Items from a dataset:
***
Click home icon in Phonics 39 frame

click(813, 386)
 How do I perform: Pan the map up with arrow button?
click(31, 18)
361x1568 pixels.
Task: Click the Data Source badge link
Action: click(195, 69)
***
## About this exercise
Go through the records and print each one exactly.

## Response for this exercise
Click home icon in Phonics 39 frame

click(813, 386)
 How do I perform: Pan the map up with arrow button?
click(31, 18)
361x1568 pixels.
Task: Click the Data Source badge link
Action: click(195, 69)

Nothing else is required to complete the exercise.